__EXERCISE DESCRIPTION__:
Output the records exactly, every one of them.

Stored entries
• • •
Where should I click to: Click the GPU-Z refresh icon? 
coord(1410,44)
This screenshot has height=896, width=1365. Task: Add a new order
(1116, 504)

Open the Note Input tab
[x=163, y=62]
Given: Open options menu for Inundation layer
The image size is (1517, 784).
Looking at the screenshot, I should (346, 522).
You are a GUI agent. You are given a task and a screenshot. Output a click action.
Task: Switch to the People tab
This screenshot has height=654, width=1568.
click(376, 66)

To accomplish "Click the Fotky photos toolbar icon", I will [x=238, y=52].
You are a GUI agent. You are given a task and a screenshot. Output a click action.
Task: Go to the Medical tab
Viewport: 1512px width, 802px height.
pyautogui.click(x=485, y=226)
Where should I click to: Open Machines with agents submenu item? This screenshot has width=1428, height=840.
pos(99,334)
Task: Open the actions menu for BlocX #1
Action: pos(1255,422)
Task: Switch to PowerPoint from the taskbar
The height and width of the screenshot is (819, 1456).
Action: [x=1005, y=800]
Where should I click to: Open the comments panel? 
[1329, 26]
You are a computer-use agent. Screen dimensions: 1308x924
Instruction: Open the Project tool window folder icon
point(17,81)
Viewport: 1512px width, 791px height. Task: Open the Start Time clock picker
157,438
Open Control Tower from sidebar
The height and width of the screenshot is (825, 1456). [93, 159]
• • •
__ANSWER AREA__:
Where should I click to: Click the GPU-Z refresh icon? 
coord(1410,44)
This screenshot has height=896, width=1365. Task: Add a new order
(1116, 504)

Open the Note Input tab
[x=163, y=62]
Given: Open options menu for Inundation layer
The image size is (1517, 784).
Looking at the screenshot, I should (346, 522).
You are a GUI agent. You are given a task and a screenshot. Output a click action.
Task: Switch to the People tab
This screenshot has height=654, width=1568.
click(376, 66)

To accomplish "Click the Fotky photos toolbar icon", I will [x=238, y=52].
You are a GUI agent. You are given a task and a screenshot. Output a click action.
Task: Go to the Medical tab
Viewport: 1512px width, 802px height.
pyautogui.click(x=485, y=226)
Where should I click to: Open Machines with agents submenu item? This screenshot has width=1428, height=840.
pos(99,334)
Task: Open the actions menu for BlocX #1
Action: pos(1255,422)
Task: Switch to PowerPoint from the taskbar
The height and width of the screenshot is (819, 1456).
Action: [x=1005, y=800]
Where should I click to: Open the comments panel? 
[1329, 26]
You are a computer-use agent. Screen dimensions: 1308x924
Instruction: Open the Project tool window folder icon
point(17,81)
Viewport: 1512px width, 791px height. Task: Open the Start Time clock picker
157,438
Open Control Tower from sidebar
The height and width of the screenshot is (825, 1456). [93, 159]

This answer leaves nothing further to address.